How to calculate Stress Intensity Factor?

  1. Jul 27, 2015 #1
    Hello everyone,
    I am currently doing my masters research project on fracture mechanics. My problem is such that I have a flat circular disc(brittle) which is simply supported around its circumference. The top surface of the disc is subjected to a point load at its centre. the bottom surface has a crack of a given length and a depth of less that half the thickness of the plate ( part through crack). This crack passes through the centre of the plate. What kind of forces will the crack experience? and how can I calculate the stress intensity factor at any point on this crack. There has been a lot of work previously carried out for plates with remote tensile and bending loads on the edges of the plate. I am not sure which category my problem falls into because I am applying a local force at the centre. thanks in advance. Any help will be deeply appreciated.
     
  2. jcsd
  3. Aug 2, 2015 #2
    Thanks for the post! This is an automated courtesy bump. Sorry you aren't generating responses at the moment. Do you have any further information, come to any new conclusions or is it possible to reword the post?
     
  4. Aug 3, 2015 #3

    PhanthomJay

    User Avatar
    Science Advisor
    Homework Helper
    Gold Member

    This book for under 40 dollars may help... Even if not, it is an excellent reference and tutorial for glass or ceramic fracture mechanics theory , applicable to 3 point disc supports:
    http://spie.org/Publications/Book/2047829
     
  5. Aug 3, 2015 #4
    Thank you for the information. I will look into it.
     
  6. Aug 4, 2015 #5
    I am not very sure how to derive the mathematical equation for the stress field. But the way I would follow is to first look at and understand how the equations for simple supported circular plate with point load at the center are derived from first principles. What this will do is to give you a better perspective of the problem to be solved. I liked the book "Stresses in Plates and shells" by Ugural. You can perhaps look into that. Also Fracture Mechanics notes by Alan Zehnder from Cornell can be looked into. Then in the same problem without crack introduce a crack which is represented by zero traction boundary conditions.Try to solve for the stress function and solve with the s.s. plate with point load BC's.
    Then may be you can solve the original problem using Ansys/Abaqus and look at the results.
     
  7. Aug 4, 2015 #6

    Nidum

    User Avatar
    Science Advisor
    Gold Member

    If crack runs along major diameter then it will experience bending forces tending to hinge open the crack .

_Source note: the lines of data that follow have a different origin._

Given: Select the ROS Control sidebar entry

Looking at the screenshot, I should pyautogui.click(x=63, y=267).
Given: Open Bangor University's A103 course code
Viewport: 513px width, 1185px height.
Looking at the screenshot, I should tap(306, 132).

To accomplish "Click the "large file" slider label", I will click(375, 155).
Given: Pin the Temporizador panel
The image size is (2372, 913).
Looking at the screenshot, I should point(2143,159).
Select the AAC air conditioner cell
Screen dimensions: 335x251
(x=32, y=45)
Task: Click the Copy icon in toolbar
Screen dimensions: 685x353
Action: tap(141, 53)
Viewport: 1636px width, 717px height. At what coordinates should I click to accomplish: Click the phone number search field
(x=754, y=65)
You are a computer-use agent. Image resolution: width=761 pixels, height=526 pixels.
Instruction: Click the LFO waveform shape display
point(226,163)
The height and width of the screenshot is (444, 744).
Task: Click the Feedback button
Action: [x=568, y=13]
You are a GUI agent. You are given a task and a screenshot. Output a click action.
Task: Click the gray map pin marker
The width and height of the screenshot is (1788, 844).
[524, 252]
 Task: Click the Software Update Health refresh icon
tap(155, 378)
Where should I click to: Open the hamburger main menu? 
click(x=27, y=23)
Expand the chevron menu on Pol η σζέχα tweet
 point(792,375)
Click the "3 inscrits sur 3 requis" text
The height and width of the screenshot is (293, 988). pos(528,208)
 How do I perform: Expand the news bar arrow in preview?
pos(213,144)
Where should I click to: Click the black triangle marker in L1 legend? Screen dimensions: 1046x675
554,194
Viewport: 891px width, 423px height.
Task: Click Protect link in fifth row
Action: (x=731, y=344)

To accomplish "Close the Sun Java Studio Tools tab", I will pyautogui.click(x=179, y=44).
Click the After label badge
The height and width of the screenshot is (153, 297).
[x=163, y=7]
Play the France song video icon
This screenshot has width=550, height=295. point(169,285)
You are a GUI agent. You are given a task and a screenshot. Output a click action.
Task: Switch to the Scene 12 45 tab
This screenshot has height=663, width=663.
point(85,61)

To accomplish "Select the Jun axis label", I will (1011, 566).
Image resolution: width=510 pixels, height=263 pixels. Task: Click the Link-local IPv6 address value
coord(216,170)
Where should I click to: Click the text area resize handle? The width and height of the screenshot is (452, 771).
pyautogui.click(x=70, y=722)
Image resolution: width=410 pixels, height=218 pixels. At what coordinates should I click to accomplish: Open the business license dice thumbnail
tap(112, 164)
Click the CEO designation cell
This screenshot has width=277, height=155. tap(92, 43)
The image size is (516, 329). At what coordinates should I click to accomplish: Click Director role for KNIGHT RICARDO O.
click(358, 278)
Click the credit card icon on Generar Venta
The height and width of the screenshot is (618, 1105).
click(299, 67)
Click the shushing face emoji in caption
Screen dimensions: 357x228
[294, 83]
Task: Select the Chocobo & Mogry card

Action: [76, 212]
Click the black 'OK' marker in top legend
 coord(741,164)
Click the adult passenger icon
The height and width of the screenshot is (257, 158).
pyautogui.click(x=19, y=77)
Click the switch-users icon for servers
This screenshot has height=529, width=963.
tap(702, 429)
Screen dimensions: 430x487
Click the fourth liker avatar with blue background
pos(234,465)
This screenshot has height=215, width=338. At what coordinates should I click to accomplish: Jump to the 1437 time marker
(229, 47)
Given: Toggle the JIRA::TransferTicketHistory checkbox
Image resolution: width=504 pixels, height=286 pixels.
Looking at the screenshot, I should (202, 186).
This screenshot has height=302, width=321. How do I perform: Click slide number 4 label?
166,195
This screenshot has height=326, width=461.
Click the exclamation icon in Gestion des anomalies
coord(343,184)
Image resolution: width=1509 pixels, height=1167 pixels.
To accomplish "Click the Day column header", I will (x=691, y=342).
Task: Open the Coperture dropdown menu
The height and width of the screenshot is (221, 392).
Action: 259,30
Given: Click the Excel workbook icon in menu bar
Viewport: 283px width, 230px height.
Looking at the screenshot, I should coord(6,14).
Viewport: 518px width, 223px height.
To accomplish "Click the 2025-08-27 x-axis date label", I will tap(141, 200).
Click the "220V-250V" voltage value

    If crack is of trivial depth compared to plate dimensions then stresses can be approximated using analysis of a solid plate and then treating crack as a stress raiser .

    If crack is of significant depth then an analytic solution is only possible if shape and size of crack can be described by a limited range of mathematical functions .

    Apart from a few trivial cases solving the resulting equations is very difficult indeed .
     
  8. Aug 5, 2015 #7
    Thankyou Koolraj09 the approach you suggested is exactly how I am going about it. thanks for the reference book. I will look into it.
     
  9. Aug 5, 2015 #8
    Nidum thanks for the reply. the crack in my case is of trivial depth.
     
  10. Oct 18, 2015 #9

    PhanthomJay

    User Avatar
    Science Advisor
    Homework Helper
    Gold Member

    Here is what you need to do. Calculate the stress under point load with no crack- use a book like ROARK for this. The stress intensity is given as
    stress = Ki/(y) (SQRT(C) where c is flaw depth and Y = 1.26, for penny crack. Thus Ki = (max stress without crack)(y)( sqrt(C)). If stress intensity is less than critical stress intensity factor, Kic. then it will not fail. Kic = inherent property of material which you need to know. For britle materials like glass Kic = about 1MPa (m^1/2). The stress is in Mpa and the flaw depth is in meters. Note that stress must be in tension for failure to occur.
    Edit: I corrected the equations as now noted above.